:: Data shown
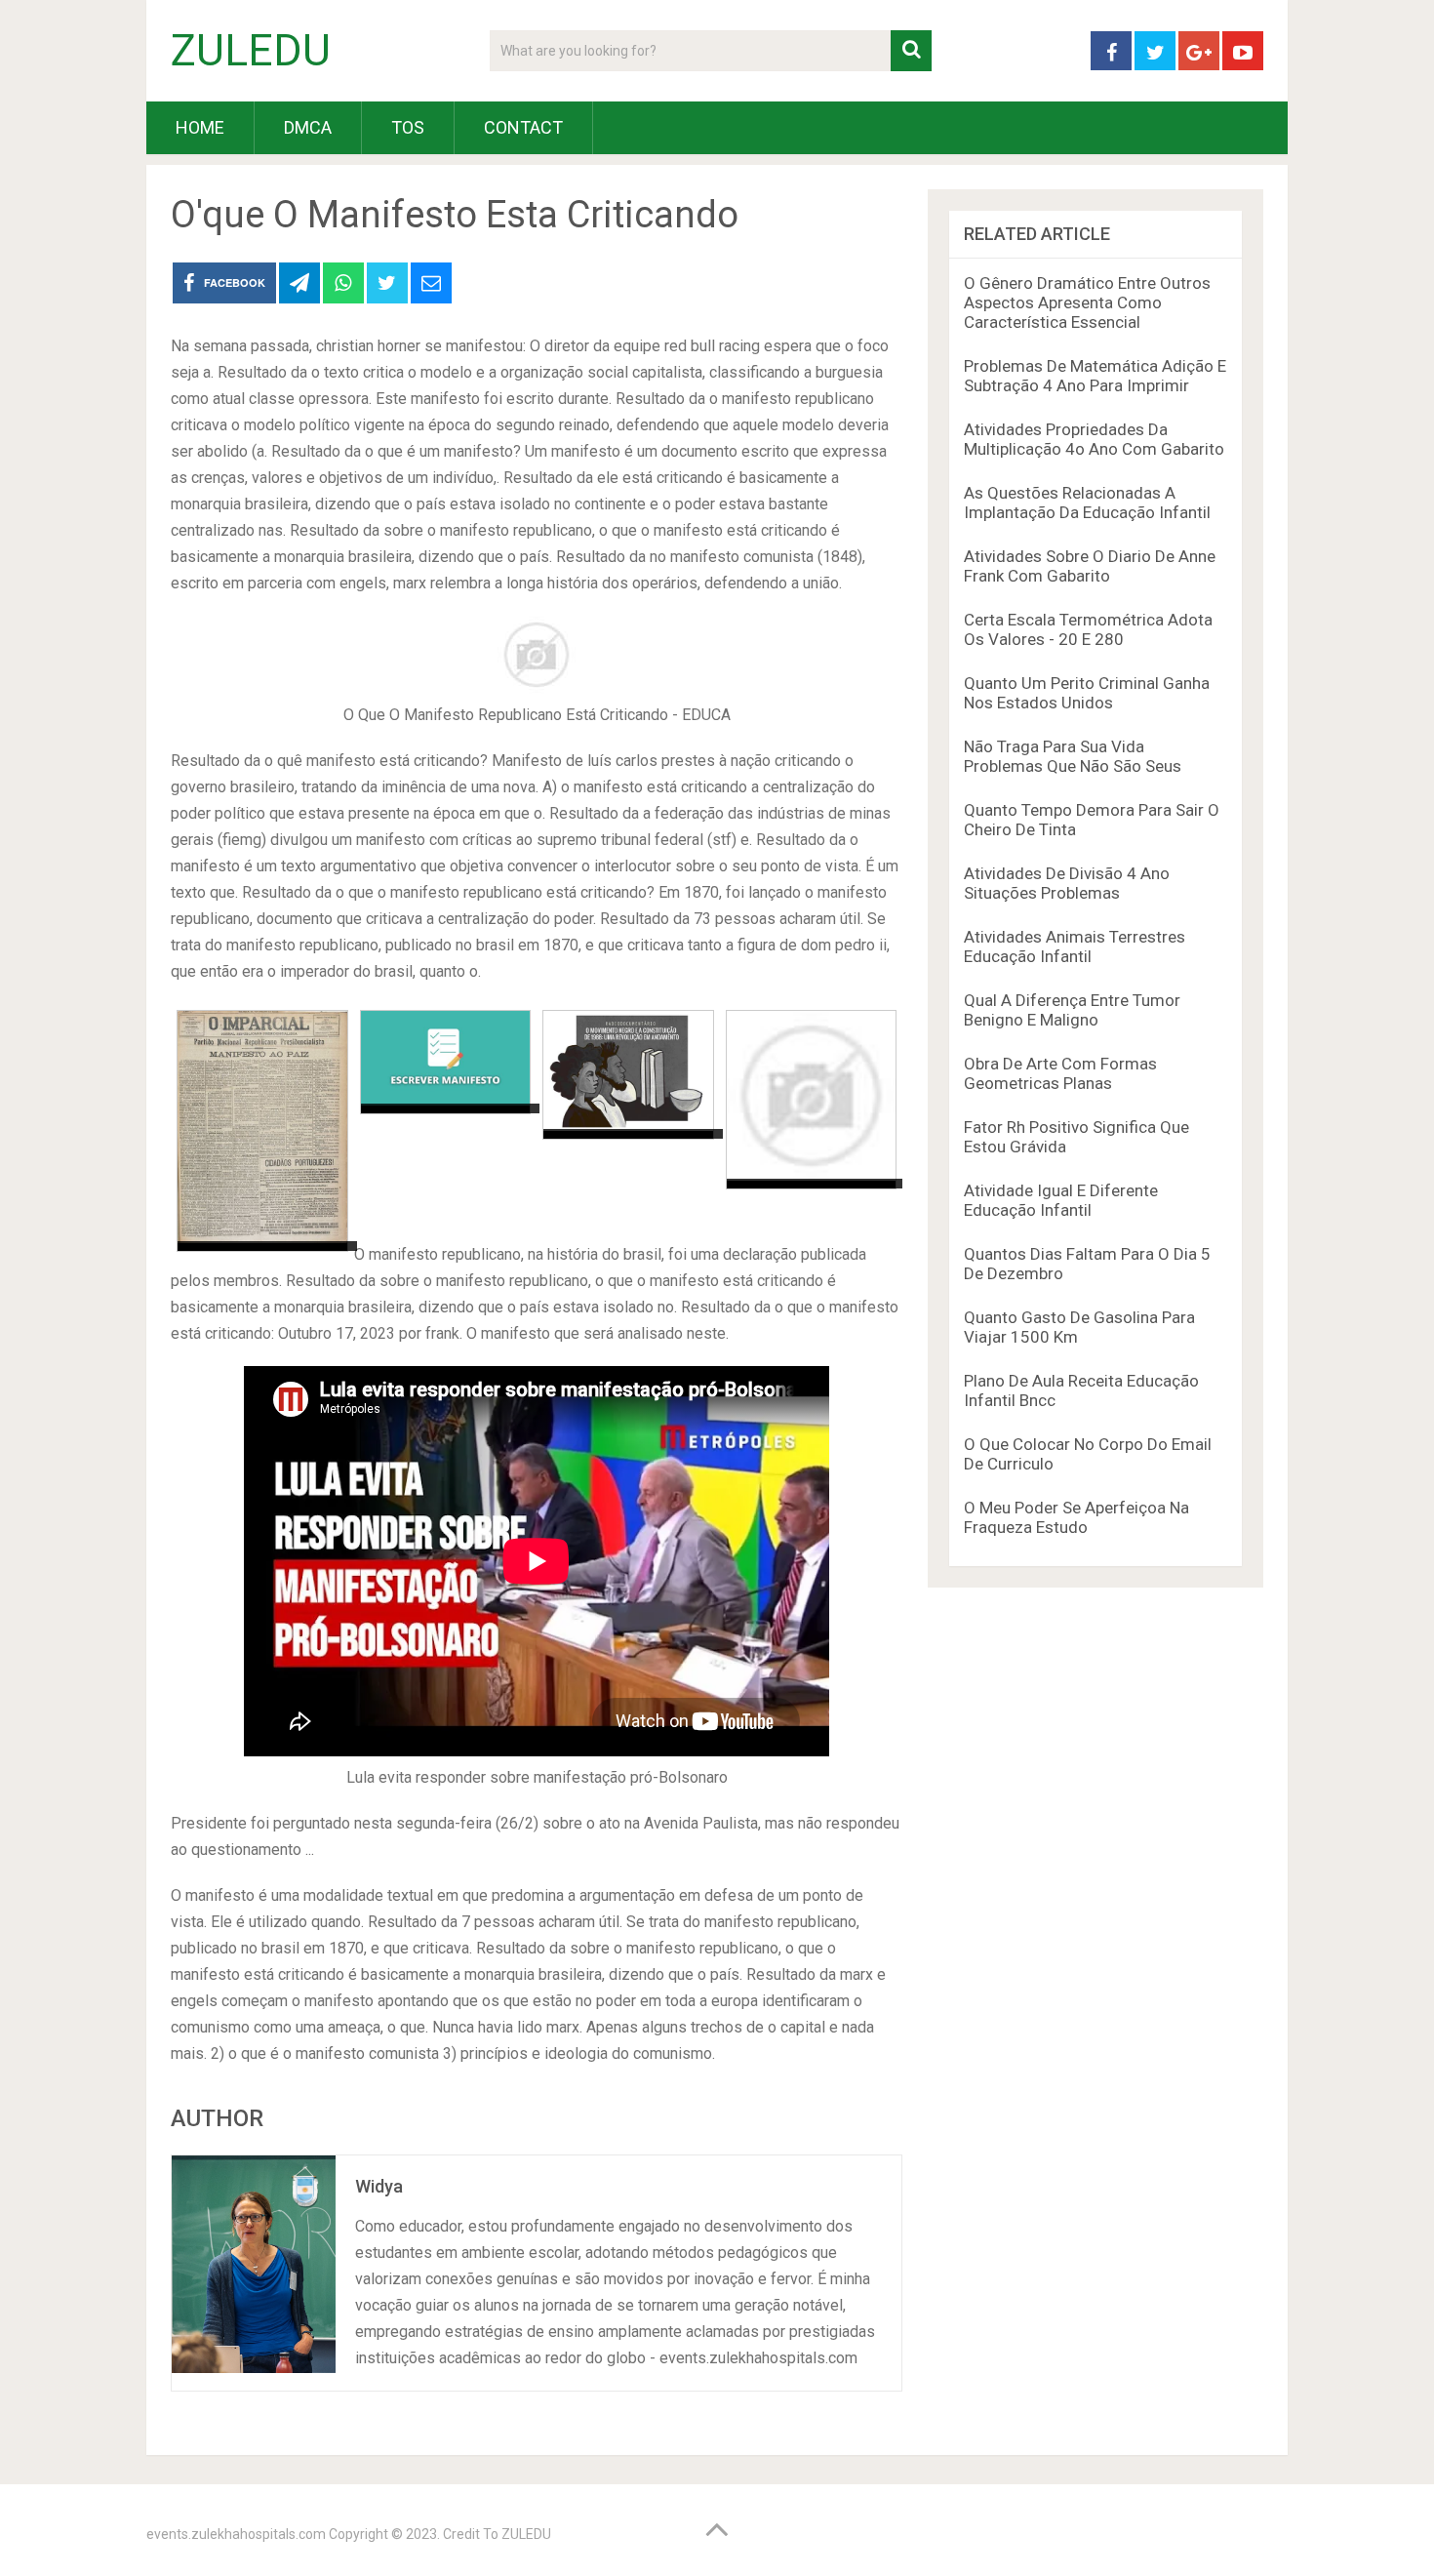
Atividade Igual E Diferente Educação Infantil (1061, 1200)
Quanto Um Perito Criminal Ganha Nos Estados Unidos (1087, 692)
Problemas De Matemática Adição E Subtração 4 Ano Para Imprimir (1095, 375)
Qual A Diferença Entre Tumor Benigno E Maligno (1072, 1009)
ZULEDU (251, 50)
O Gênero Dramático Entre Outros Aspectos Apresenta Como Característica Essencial (1087, 302)
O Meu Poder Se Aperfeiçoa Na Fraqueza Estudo (1076, 1517)
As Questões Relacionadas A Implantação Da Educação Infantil (1087, 502)
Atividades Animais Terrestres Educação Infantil (1074, 946)
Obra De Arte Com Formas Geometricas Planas (1060, 1073)
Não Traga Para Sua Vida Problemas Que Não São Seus (1072, 756)
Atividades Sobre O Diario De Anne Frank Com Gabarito (1089, 565)
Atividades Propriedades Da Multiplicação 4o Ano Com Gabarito (1094, 439)
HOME (200, 127)
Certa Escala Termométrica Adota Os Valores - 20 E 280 (1088, 629)
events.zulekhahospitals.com (236, 2534)
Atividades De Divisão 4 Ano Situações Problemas (1067, 883)
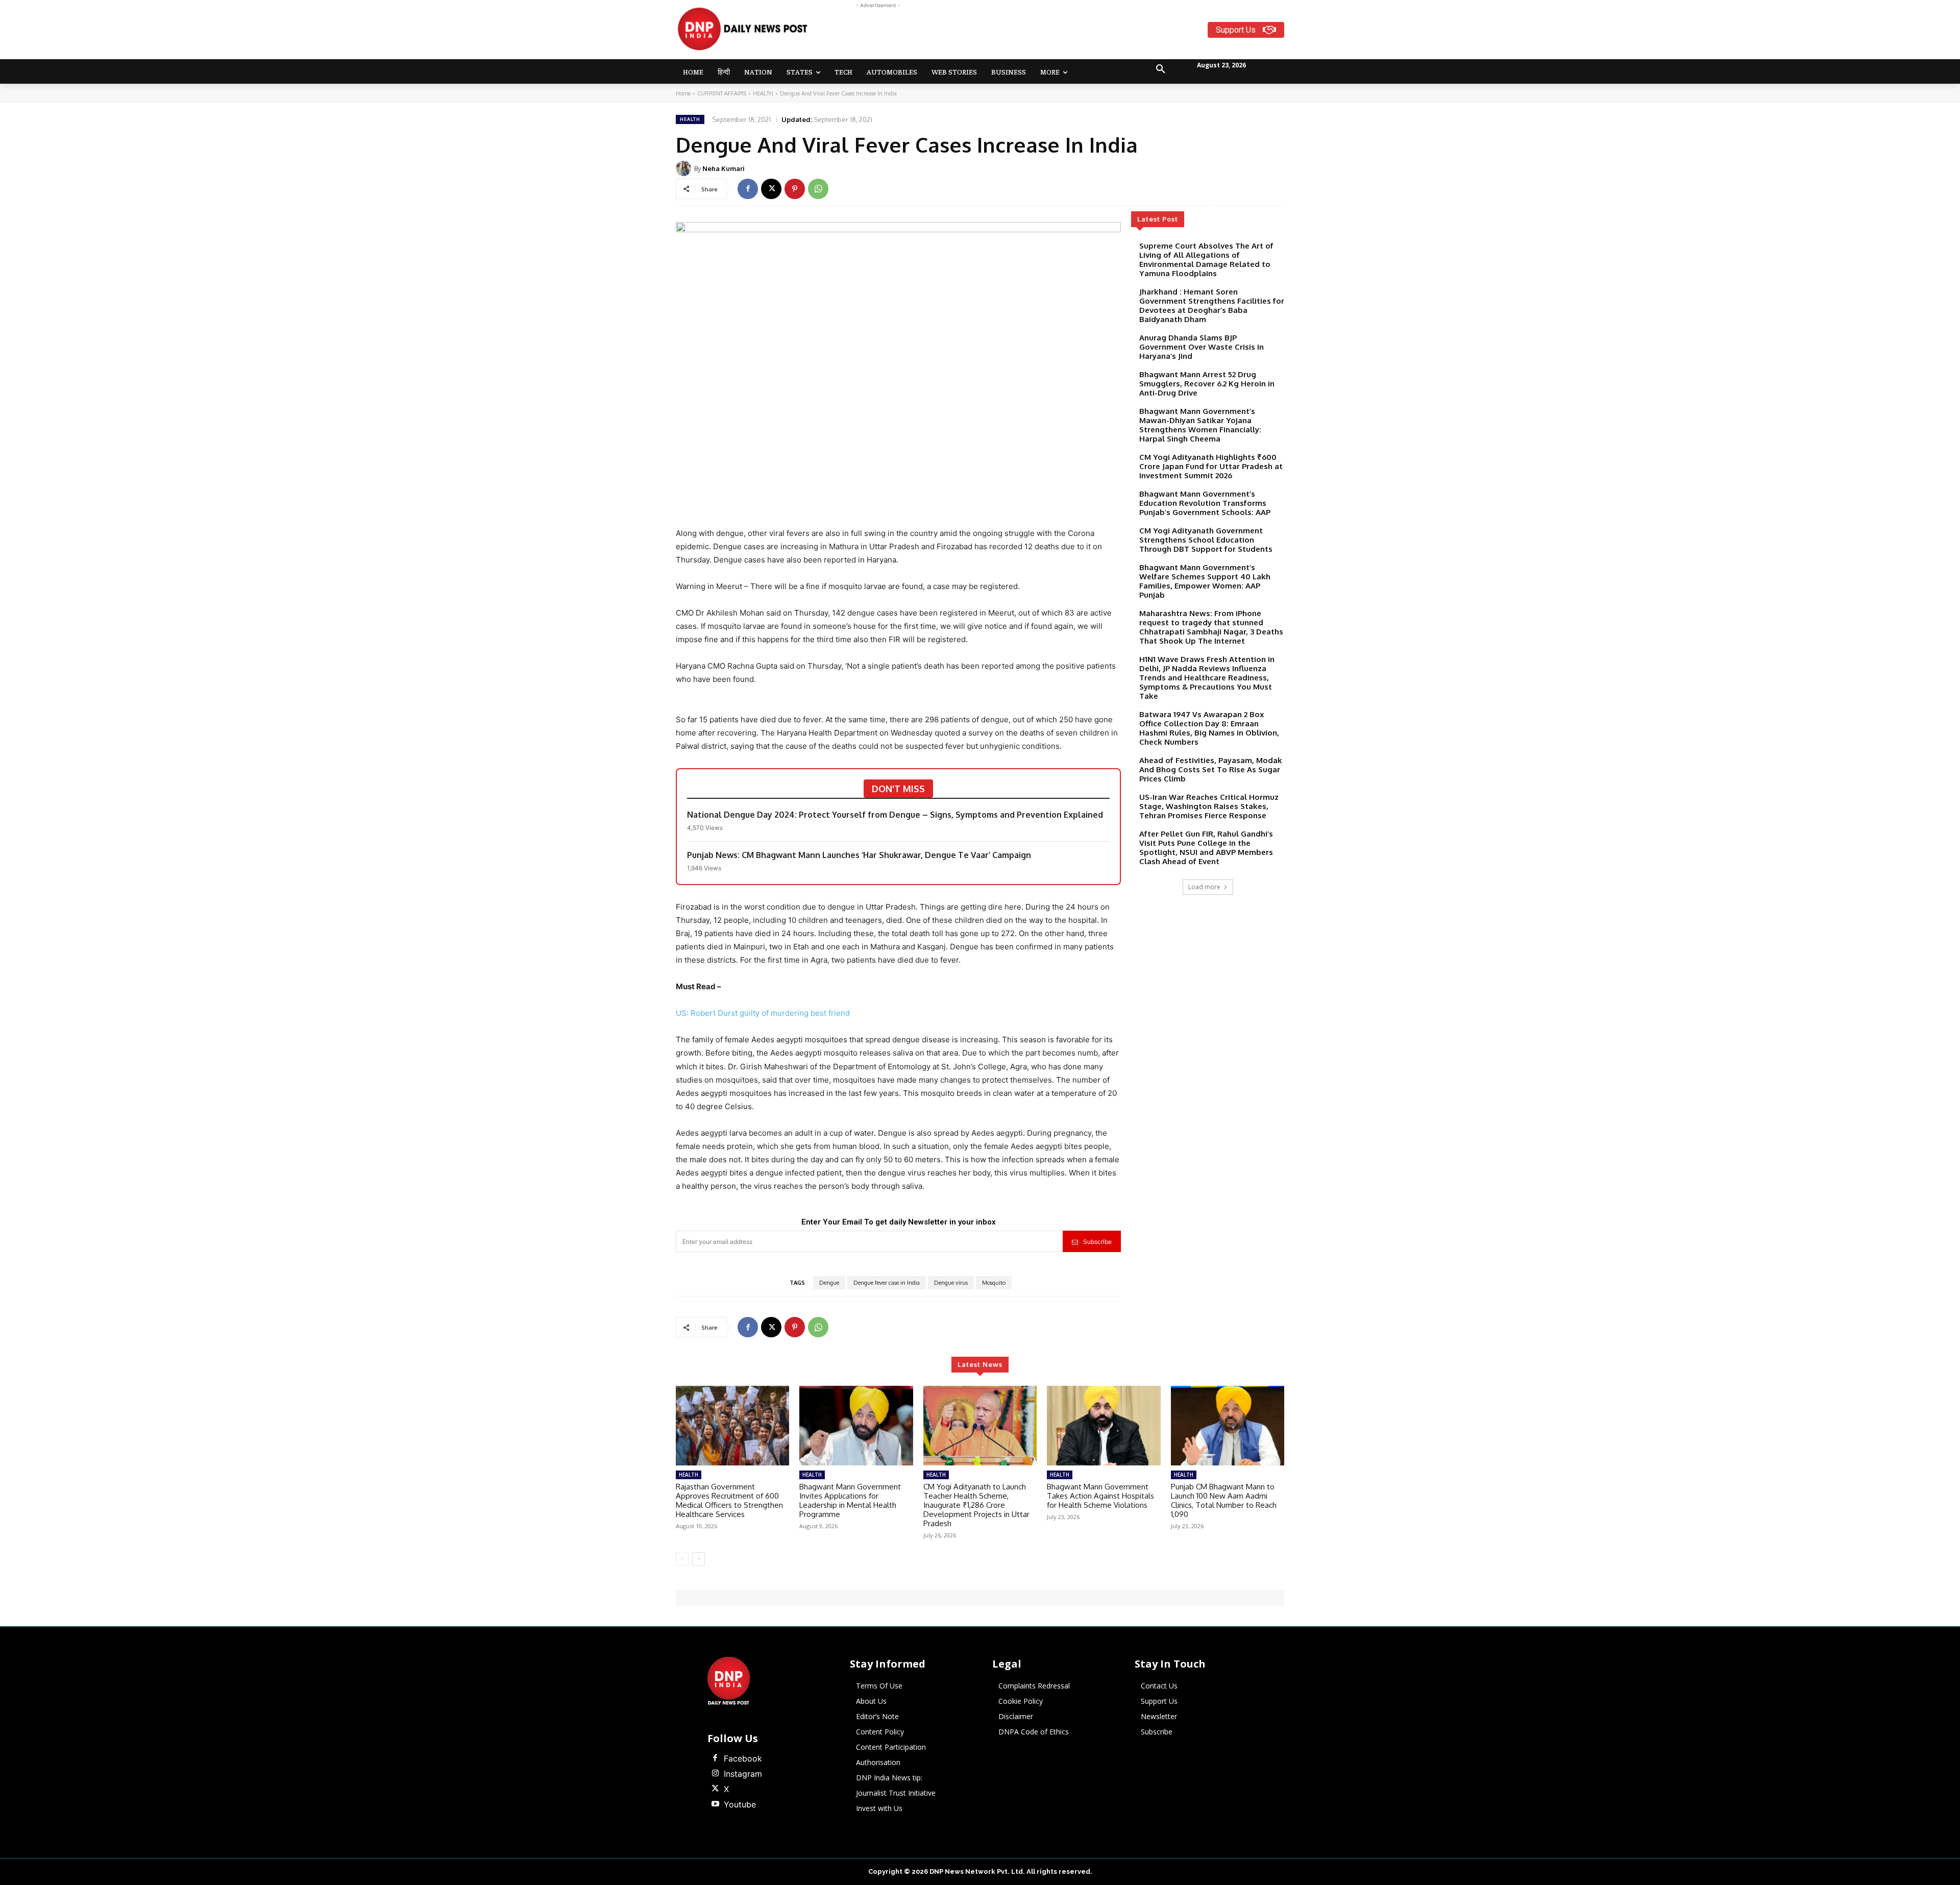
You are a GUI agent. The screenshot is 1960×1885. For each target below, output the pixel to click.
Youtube (740, 1804)
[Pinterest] (795, 189)
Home (683, 93)
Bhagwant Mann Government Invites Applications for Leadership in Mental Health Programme (850, 1500)
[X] (771, 189)
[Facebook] (748, 189)
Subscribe (1097, 1241)
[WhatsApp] (818, 189)
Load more (1204, 887)
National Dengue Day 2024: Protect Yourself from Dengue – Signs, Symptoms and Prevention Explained (895, 815)
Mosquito (994, 1282)
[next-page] (698, 1558)
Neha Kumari (723, 168)
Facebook (743, 1758)
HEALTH (763, 93)
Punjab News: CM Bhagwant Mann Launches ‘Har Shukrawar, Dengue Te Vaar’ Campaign (859, 855)
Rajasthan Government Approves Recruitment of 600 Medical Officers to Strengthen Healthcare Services (729, 1500)
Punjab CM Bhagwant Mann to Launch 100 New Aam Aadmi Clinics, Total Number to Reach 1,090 (1224, 1500)
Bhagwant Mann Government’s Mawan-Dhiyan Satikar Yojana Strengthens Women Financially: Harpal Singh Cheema (1200, 425)
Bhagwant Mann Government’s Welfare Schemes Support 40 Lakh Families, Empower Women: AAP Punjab (1204, 581)
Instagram (743, 1774)
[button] (1160, 69)
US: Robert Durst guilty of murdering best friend (763, 1013)
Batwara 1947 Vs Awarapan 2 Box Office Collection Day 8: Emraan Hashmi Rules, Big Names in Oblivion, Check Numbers (1209, 728)
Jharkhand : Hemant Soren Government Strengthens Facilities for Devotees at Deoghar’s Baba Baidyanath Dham (1211, 305)
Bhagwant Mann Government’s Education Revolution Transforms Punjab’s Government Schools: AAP (1204, 503)
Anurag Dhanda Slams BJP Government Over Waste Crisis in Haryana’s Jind (1201, 347)
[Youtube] (715, 1804)
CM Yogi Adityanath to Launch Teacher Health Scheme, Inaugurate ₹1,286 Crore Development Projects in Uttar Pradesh (976, 1505)
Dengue (829, 1282)
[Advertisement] (1020, 34)
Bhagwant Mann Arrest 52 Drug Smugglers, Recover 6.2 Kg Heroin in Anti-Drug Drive (1207, 384)
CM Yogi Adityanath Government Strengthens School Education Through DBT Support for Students (1205, 540)
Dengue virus (951, 1282)
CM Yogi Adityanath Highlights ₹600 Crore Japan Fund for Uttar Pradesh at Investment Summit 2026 (1211, 466)
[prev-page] (682, 1558)
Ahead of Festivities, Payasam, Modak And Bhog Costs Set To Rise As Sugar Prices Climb (1210, 769)
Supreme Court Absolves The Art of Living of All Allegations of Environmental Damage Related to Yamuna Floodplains (1206, 259)
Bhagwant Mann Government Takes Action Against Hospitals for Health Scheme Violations (1100, 1496)
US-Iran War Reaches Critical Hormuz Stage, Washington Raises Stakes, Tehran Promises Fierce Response (1209, 806)
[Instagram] (715, 1773)
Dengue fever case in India (886, 1282)
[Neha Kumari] (685, 168)
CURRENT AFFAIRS (721, 93)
::::
● **Requirement**:
Transcribe all the data word for word; the images stay out.

● **Task solution**:
Atividade Igual E Diferente Educação Infantil (1061, 1200)
Quanto Um Perito Criminal Ganha Nos Estados Unidos (1087, 692)
Problemas De Matemática Adição E Subtração 4 Ano Para Imprimir (1095, 375)
Qual A Diferença Entre Tumor Benigno E Maligno (1072, 1009)
ZULEDU (251, 50)
O Gênero Dramático Entre Outros Aspectos Apresenta Como Característica Essencial (1087, 302)
O Meu Poder Se Aperfeiçoa Na Fraqueza Estudo (1076, 1517)
As Questões Relacionadas A Implantação Da Educação Infantil (1087, 502)
Atividades Animais Terrestres Educação Infantil (1074, 946)
Obra De Arte Com Formas Geometricas Planas (1060, 1073)
Não Traga Para Sua Vida Problemas Que Não São Seus (1072, 756)
Atividades Sobre O Diario De Anne Frank Com Gabarito (1089, 565)
Atividades Propriedades Da Multiplicação 4o Ano Com Gabarito (1094, 439)
HOME (200, 127)
Certa Escala Termométrica Adota Os Valores - 20 E 280 (1088, 629)
events.zulekhahospitals.com (236, 2534)
Atividades De Divisão 4 Ano Situações Problemas (1067, 883)
You are a GUI agent. The screenshot is 1960×1885. For each target below, output the pixel to click.
Youtube (740, 1804)
[Pinterest] (795, 189)
Home (683, 93)
Bhagwant Mann Government Invites Applications for Leadership in Mental Health Programme (850, 1500)
[X] (771, 189)
[Facebook] (748, 189)
Subscribe (1097, 1241)
[WhatsApp] (818, 189)
Load more (1204, 887)
National Dengue Day 2024: Protect Yourself from Dengue – Signs, Symptoms and Prevention Explained (895, 815)
Mosquito (994, 1282)
[next-page] (698, 1558)
Neha Kumari (723, 168)
Facebook (743, 1758)
HEALTH (763, 93)
Punjab News: CM Bhagwant Mann Launches ‘Har Shukrawar, Dengue Te Vaar’ Campaign (859, 855)
Rajasthan Government Approves Recruitment of 600 Medical Officers to Strengthen Healthcare Services (729, 1500)
Punjab CM Bhagwant Mann to Launch 100 New Aam Aadmi Clinics, Total Number to Reach 1,090 (1224, 1500)
Bhagwant Mann Government’s Mawan-Dhiyan Satikar Yojana Strengthens Women Financially: Harpal Singh Cheema (1200, 425)
Bhagwant Mann Government’s Welfare Schemes Support 40 Lakh Families, Empower Women: AAP Punjab (1204, 581)
Instagram (743, 1774)
[button] (1160, 69)
US: Robert Durst guilty of murdering best friend (763, 1013)
Batwara 1947 Vs Awarapan 2 Box Office Collection Day 8: Emraan Hashmi Rules, Big Names in Oblivion, Check Numbers (1209, 728)
Jharkhand : Hemant Soren Government Strengthens Facilities for Devotees at Deoghar’s Baba Baidyanath Dham (1211, 305)
Bhagwant Mann Government’s Education Revolution Transforms Punjab’s Government Schools: AAP (1204, 503)
Anurag Dhanda Slams BJP Government Over Waste Crisis in Haryana’s Jind (1201, 347)
[Youtube] (715, 1804)
CM Yogi Adityanath to Launch Teacher Health Scheme, Inaugurate ₹1,286 Crore Development Projects in Uttar Pradesh (976, 1505)
Dengue (829, 1282)
[Advertisement] (1020, 34)
Bhagwant Mann Arrest 52 Drug Smugglers, Recover 6.2 Kg Heroin in Anti-Drug Drive (1207, 384)
CM Yogi Adityanath Government Strengthens School Education Through DBT Support for Students (1205, 540)
Dengue virus (951, 1282)
CM Yogi Adityanath Highlights ₹600 Crore Japan Fund for Uttar Pradesh at Investment Summit 2026 (1211, 466)
[prev-page] (682, 1558)
Ahead of Festivities, Payasam, Modak And Bhog Costs Set To Rise As Sugar Prices Climb (1210, 769)
Supreme Court Absolves The Art of Living of All Allegations of Environmental Damage Related to Yamuna Floodplains (1206, 259)
Bhagwant Mann Government Takes Action Against Hospitals for Health Scheme Violations (1100, 1496)
US-Iran War Reaches Critical Hormuz Stage, Washington Raises Stakes, Tehran Promises Fierce Response (1209, 806)
[Instagram] (715, 1773)
Dengue fever case in India (886, 1282)
[Neha Kumari] (685, 168)
CURRENT AFFAIRS (721, 93)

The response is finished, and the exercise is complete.